It is becoming increasingly imperative for law enforcement agencies big and small to develop officers’ investigative skills in the online social networking world.
That’s but one of the many conclusions found in a comprehensive new survey — conducted in a partnership between PoliceOne and LexisNexis Risk Solutions — focused on the impact of social media on law enforcement in criminal investigations.
Among the highlights are:
• 83 percent of current users expect to use social media more in the coming year
• 67 percent of officers believe social media solves crime more quickly
• 80 percent of officers use social media for investigative purposes
Opportunities (and Hurdles) Ahead
Reading between the lines of the recently-released survey, one inference in particular leaps out — there is an enormous opportunity ahead for law enforcement to detect, investigate, interdict, and prosecute criminal activity, provided that agencies are willing to make an investment in training and resource allocation.
Importantly, however, the survey stated that a “lack of access and familiarity” are primary reasons for non-use with 70 percent of respondents either unable to access social media during work hours or “do not have enough background to use” social media for investigative purposes.
After the survey results were revealed, one of my contacts at LexisNexis connected me with Captain Daniel W. Gerard, Special Operations Section Commander for the Cincinnati (Ohio) Police Department, to talk about this topic in deeper detail, and to get some best practices which may be useful for other departments across the country.
Captain Gerard explained first and foremost that in order to be effective, you must have an understanding of how many social media sites are actually out there beside the big three of Facebook, You Tube, and Twitter.
“The Cincinnati Police Department now monitors over 30 websites a day for gang related activity,” Captain Gerard said. “It is also important to understand the slang/lingo used on these sites — what these terms mean and the context around them.”
Addressing the issue of officer training in social networking investigations techniques, Captain Gerard added, “We were originally trained in social media and social network analysis by the Institute for Crime Science at the University of Cincinnati and now conduct our own training for CPD officers.”
Gerard stated further that being online doesn’t mean you leave by the wayside any of the “old school” investigative abilities that law enforcers have been using for years.
“These include the ability to assemble a puzzle of information by working backwards from what you already know and to follow that information wherever it may lead.
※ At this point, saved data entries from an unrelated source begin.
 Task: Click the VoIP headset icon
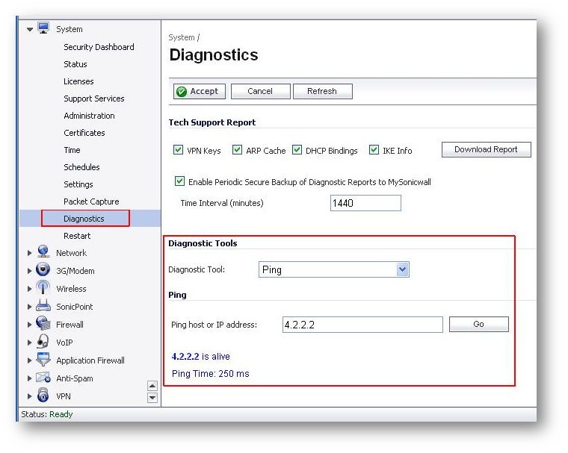(x=43, y=342)
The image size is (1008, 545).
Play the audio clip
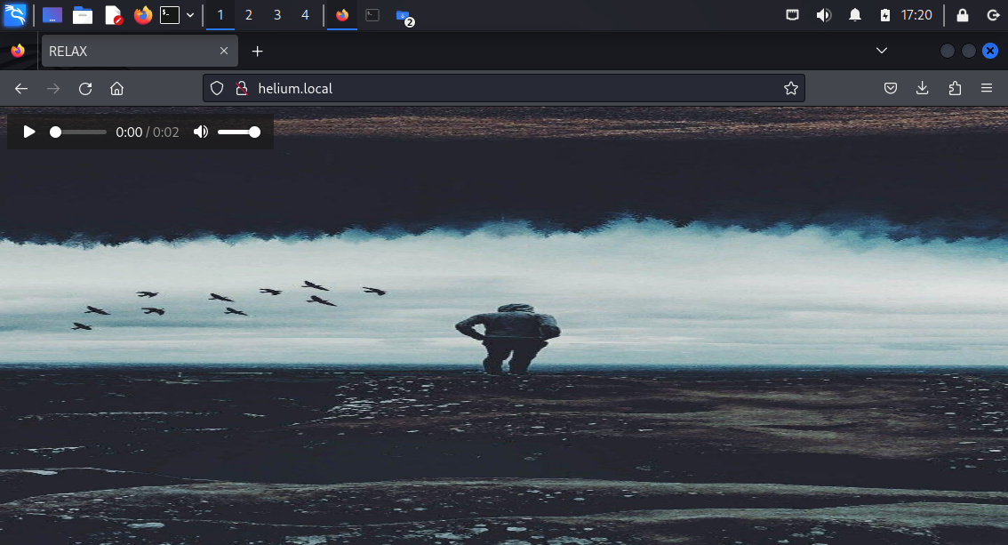29,132
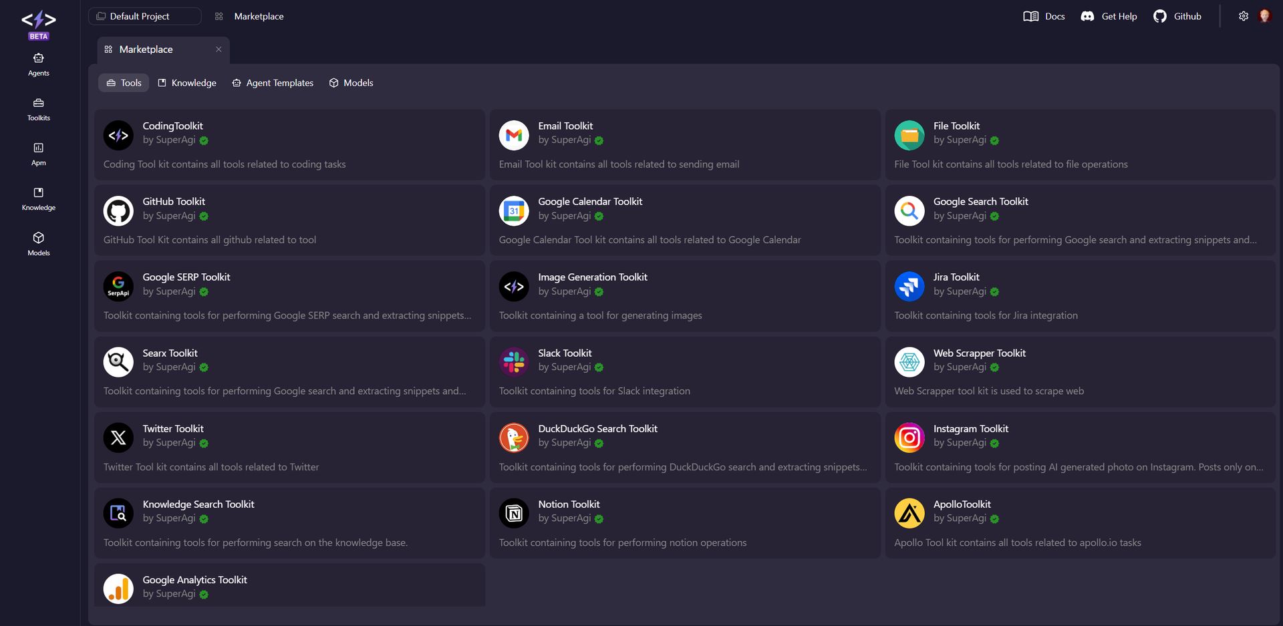Select the Agents icon in the sidebar
Viewport: 1283px width, 626px height.
(x=38, y=64)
Social media plays the dual role of providing new intelligence, but can also verify what you may only suspect,” Gerard said.
“Investigators can maximize their ability to locate information about criminal exploits by monitoring as many sites as they can — you never know which one could provide the critical information required to assist in a case."
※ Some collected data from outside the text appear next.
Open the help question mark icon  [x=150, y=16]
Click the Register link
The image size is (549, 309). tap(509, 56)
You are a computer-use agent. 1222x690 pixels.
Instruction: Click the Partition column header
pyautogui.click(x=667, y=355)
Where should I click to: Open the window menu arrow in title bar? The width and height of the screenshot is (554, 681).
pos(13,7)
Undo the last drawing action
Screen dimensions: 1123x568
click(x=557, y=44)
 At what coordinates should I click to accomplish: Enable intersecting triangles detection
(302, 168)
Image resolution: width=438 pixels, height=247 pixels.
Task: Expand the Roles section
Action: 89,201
Is MySpace Still Relevant?
Several years ago, MySpace was literally littered with posts containing information about gang activity — this became particularly apparent as the law-abiding members bailed out en masse for the Facebook alternative. As Gerard mentioned, his team now watches more than 30 unique online community sites, and new sites are cropping up all the time.
“MySpace is not nearly as popular as it used to be. However, everything in law enforcement and society is cyclical so we continue to monitor it and are often surprised at what we find, with some of our targets reverting back to it thinking we will no longer be looking there.”
What other online communities are out there which give law enforcement opportunities for investigations? Well, here a just a few of the more popular websites Cincinnati PD monitors:
Putting it Together
“Social media is only one component of an investigation. Information found on social media sites regarding criminal activity needs to be verified by other means in order to make a prosecutable case against a suspect. That being said, social media is a great starting point and can often steer an investigator in a direction he or she would have never thought of by using conventional means.”
As officers start to secure more formal training and gain an increased comfort level in the power of social media, the value it provides will continue to rise.
“Social media is going to continue to grow in importance as a criminal investigation tool,” Gerard concluded. “Police departments need to stay current with the various social media technologies and realize that criminals are readily embracing those technologies in an effort to escape detection.”
I completely concur. According to survey respondents, search warrants utilizing social media to establish probable cause hold up in court 87 percent of the time when challenged.
So why are we not making the investment in training officers in this new investigative tool?